Prompt A:
List every poker player named in the poker article below.
Prompt B:
Pick up the article on the longest poker games after its final sentence and keep writing it.

Passage:

___

POKER

A Battle of Patience: Delving into the Longest Games of Poker

By David Huber
August 04, 2023

Over the last few decades, the game of poker has tested the patience and skill of countless players around the globe. Thanks to the World Series of Poker Main Event, we now know that a single, high profile poker tournament can last multiple weeks. And thanks to WSOP bracelet winner Phil Laak, we now know that a single poker session can last as long as 115 hours, with another record-breaking poker session lasting more than five entire days in 2021 when Zach Gensler of Colorado broke Laak’s record! Read on to learn about the longest games of poker, how long it takes to learn enough to become a poker pro, and more.

patience clock

What Is The Longest Game of Poker?

The longest poker game ever played, according to Wikipedia, occurred way back in the 19th Century.

From 1881-1889, the Bird Cage Theatre hosted a poker game that ran 24 hours per day, every day, for eight years.

As you might imagine, the venue located in Tombstone, Arizona, witnessed millions of dollars exchange hands over the course of those eight years. Some of the notable poker players who participated in the $1,000 minimum buy-in game included John Henry ‘Doc’ Holiday, Wyatt Earp, and Bat Masterson.

___

Provided records:

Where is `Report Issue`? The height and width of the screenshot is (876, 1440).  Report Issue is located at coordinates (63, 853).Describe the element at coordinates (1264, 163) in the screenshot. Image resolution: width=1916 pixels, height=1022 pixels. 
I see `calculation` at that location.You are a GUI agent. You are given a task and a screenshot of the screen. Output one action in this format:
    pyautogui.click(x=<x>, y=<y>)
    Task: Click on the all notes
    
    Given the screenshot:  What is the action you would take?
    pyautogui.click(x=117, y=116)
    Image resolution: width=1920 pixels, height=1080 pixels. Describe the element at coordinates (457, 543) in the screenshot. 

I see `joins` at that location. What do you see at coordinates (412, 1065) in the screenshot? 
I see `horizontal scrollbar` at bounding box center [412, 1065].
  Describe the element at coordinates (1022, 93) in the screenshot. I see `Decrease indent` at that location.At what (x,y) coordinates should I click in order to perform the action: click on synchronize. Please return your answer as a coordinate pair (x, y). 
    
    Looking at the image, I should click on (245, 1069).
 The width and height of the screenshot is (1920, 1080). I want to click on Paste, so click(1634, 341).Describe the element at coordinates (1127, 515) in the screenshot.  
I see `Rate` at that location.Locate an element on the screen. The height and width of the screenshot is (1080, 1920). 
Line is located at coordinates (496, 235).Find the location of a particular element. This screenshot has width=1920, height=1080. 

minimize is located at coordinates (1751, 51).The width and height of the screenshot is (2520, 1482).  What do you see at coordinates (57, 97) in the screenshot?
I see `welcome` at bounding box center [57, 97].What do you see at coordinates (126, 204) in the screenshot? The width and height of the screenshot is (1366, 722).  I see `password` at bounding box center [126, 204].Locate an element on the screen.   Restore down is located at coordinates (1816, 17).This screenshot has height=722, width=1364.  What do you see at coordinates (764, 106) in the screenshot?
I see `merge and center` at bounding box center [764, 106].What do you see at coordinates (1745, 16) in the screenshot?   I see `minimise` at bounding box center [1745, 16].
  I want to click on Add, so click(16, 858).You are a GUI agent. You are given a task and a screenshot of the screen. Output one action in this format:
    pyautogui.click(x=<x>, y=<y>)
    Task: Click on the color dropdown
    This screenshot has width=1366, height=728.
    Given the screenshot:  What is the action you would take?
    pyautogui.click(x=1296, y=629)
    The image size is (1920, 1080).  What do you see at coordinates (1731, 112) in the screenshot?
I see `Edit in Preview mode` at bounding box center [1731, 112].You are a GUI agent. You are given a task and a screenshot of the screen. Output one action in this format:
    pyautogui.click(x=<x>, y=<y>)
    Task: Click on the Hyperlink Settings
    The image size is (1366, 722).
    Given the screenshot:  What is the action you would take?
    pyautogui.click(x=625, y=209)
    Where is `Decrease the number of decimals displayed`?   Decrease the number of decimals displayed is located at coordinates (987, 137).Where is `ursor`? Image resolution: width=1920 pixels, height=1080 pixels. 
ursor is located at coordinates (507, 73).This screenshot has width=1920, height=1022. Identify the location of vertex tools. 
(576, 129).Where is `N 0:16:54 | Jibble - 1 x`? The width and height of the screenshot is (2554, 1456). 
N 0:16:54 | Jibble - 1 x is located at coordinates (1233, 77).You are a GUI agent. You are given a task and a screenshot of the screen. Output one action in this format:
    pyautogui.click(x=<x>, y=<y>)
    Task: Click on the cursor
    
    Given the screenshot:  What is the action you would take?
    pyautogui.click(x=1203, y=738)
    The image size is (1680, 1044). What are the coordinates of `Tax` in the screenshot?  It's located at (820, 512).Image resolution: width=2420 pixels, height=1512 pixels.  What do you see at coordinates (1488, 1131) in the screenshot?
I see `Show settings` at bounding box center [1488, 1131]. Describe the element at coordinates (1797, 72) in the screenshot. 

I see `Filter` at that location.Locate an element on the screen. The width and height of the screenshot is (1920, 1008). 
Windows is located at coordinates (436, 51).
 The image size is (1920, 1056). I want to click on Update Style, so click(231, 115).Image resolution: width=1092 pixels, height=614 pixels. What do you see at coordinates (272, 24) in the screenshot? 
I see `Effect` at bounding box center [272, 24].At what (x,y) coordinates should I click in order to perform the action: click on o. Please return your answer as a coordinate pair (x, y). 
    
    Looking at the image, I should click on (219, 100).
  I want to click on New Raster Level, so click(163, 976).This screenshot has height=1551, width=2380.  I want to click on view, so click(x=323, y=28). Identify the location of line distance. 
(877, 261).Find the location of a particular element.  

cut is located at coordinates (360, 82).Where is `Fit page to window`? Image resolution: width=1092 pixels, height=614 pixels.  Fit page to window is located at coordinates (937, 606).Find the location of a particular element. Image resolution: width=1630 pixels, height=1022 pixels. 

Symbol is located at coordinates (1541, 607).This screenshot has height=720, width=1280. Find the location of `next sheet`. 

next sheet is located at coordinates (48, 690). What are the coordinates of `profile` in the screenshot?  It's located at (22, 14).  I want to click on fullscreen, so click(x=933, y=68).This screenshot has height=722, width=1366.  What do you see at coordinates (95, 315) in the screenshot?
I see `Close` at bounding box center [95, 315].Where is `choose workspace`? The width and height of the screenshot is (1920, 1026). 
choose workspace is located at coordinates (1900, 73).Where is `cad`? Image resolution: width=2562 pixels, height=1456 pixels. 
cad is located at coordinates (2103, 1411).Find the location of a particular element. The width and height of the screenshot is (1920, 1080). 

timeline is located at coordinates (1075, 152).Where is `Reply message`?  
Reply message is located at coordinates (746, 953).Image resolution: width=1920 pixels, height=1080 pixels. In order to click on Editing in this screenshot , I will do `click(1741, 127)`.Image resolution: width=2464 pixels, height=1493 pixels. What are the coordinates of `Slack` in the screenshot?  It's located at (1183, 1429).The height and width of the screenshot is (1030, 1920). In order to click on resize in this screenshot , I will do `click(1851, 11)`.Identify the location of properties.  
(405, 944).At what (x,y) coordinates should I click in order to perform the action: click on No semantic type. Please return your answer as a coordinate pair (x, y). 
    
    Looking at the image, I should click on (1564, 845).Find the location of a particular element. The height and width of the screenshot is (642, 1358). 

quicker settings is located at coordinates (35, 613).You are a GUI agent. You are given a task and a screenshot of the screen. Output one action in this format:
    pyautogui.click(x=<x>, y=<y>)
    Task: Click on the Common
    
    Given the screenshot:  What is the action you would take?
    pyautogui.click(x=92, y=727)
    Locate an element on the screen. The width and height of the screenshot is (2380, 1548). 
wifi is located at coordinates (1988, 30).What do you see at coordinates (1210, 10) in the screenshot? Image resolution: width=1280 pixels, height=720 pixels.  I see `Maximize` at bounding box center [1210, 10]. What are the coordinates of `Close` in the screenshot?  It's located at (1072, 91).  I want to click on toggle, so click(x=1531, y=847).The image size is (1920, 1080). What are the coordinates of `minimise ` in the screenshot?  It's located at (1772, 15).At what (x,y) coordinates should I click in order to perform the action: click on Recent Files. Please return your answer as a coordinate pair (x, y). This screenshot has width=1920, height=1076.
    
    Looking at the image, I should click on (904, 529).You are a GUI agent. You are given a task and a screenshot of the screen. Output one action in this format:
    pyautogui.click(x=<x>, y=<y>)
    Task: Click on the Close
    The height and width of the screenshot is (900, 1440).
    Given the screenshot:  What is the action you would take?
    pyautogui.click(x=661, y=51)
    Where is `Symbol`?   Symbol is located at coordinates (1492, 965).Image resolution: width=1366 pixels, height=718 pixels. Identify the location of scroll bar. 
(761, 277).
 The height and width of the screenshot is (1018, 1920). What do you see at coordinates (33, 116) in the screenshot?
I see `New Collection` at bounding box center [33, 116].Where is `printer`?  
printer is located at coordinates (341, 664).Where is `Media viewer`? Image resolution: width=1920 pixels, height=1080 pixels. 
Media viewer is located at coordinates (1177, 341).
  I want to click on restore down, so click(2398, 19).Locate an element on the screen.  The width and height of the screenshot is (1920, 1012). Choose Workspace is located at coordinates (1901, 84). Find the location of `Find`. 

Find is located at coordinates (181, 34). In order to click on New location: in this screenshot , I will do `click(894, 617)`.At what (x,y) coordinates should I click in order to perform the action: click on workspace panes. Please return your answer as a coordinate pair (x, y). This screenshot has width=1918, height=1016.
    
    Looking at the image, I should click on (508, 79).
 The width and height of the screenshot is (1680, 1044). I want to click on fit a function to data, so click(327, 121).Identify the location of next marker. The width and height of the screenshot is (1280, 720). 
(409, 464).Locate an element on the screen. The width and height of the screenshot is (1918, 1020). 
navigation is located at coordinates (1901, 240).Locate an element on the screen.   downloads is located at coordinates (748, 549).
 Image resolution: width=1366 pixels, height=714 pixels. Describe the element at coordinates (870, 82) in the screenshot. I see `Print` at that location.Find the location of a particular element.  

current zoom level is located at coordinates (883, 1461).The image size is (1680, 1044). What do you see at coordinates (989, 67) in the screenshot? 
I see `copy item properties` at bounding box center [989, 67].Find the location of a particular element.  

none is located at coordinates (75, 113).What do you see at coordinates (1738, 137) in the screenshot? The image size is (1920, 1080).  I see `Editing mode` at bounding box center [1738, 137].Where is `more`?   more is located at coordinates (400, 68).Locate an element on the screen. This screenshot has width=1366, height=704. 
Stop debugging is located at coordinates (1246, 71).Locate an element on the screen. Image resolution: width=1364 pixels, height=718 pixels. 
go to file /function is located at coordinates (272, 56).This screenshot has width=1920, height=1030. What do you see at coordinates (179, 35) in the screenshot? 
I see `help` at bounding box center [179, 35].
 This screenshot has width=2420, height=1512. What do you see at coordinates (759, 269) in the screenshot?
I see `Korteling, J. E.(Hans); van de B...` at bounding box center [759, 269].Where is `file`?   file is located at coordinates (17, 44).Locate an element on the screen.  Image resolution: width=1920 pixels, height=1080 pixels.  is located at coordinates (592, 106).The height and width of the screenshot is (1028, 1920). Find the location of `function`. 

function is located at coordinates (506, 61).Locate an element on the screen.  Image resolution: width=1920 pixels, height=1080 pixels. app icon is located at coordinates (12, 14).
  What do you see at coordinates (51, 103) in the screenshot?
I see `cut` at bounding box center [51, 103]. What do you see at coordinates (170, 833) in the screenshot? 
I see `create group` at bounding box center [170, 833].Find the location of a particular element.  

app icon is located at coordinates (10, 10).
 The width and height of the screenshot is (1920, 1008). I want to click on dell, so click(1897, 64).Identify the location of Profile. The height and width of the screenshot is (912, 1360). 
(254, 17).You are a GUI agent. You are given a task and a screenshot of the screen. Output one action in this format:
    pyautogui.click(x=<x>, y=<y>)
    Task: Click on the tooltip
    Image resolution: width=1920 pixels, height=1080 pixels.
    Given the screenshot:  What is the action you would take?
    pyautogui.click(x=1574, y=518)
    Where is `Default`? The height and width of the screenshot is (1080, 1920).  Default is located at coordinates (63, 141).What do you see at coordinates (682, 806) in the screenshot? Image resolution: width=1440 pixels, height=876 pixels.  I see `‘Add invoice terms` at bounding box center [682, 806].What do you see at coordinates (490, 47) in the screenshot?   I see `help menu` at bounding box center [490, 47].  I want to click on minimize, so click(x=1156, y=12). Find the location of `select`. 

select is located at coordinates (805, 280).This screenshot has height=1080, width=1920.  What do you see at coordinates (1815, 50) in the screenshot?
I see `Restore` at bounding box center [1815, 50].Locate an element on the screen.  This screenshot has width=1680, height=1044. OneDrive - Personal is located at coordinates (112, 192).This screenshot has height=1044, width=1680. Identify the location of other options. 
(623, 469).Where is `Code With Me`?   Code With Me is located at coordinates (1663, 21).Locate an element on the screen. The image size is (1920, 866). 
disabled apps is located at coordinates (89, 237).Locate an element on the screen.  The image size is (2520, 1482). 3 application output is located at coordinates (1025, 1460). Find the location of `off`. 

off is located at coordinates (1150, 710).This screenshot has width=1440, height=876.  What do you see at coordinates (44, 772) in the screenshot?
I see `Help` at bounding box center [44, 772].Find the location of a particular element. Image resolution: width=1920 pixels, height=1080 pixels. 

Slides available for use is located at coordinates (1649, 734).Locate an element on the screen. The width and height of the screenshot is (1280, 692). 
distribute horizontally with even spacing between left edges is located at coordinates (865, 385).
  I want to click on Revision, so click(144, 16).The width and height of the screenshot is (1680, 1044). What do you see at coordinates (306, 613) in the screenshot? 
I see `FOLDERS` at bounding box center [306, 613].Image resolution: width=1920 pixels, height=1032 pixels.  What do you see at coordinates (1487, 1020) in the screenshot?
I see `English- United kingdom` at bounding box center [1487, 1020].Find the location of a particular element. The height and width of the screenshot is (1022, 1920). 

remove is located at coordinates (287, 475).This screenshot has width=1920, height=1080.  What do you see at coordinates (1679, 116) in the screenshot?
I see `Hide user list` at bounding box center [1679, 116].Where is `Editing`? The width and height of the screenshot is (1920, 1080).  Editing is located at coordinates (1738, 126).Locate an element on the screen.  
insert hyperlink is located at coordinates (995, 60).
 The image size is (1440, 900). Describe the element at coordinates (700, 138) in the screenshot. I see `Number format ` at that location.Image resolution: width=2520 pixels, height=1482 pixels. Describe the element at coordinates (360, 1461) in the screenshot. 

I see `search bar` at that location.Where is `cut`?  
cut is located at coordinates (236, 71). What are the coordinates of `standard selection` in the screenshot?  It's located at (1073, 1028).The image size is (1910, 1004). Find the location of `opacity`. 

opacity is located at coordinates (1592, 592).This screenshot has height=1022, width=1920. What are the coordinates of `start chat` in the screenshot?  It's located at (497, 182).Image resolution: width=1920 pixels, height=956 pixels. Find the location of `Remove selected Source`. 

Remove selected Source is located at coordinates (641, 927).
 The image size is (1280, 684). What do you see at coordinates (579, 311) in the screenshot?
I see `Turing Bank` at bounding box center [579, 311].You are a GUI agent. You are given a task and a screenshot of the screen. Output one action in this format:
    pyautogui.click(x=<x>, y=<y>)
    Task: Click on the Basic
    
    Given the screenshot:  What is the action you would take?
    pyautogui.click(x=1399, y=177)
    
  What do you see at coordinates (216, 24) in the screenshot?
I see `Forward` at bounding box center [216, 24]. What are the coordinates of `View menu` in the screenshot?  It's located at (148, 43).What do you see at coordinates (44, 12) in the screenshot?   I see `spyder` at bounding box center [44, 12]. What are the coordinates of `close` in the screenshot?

___

Response A:
Phil Laak, Zach Gensler, John Henry 'Doc' Holiday, Wyatt Earp, Bat Masterson

Response B:
Converted into modern day currency, the Bird Cage Theatre poker game had a minimum buy-in of approximately $31,000 – quite the high roller table indeed!

Has The Record Already Been Broken?

Given the overall global appeal and popularity of poker and the number of card rooms that spread the game daily, it is unknown whether the Tombstone, Arizona, record has already been broken, or might be broken in the future.

While it IS true that many venues do in fact host 24/7 poker games, it is unclear whether

  • the same poker table is used for all poker play
  • there are any breaks of inactivity due to maintenance, sanitary efforts, or mechanical failures
  • a current casino or card room would be interested in publicly knocking the Bird Cage Theatre off from its perch atop the list

How Long Does a “Long” Poker Session Last?

The answer to this question may vary per human being, poker game availability (for live venues), or the specific blind structure of a poker tournament.

Suffice to say that there are very few poker tournaments that last more than a few days. However, some of the major live events like the World Series of Poker Main Event can span out over several months in cases where a “November Nine” format is implemented.

From 2008-2016, the $10,000 buy-in WSOP Main Event hosted thousands of hopefuls who entered the tournament during one of the summer months. But when the action had played down to nine remaining contestants, play was paused (for months) until November of the same calendar year.

With the commonplace status of poker live streams these days, the public is aware that a single game or individual poker session can easily last for several hours.

For private games, a player may “write home about” (or post on social media) an individual session that lasted a particularly long period of time. With that said, there aren’t really any high profile, public posts that provide proof of (or even claim) a long poker session that rivals Zach Gensler‘s current record of 5+ days without interruption.

What Are the Longest Poker Games?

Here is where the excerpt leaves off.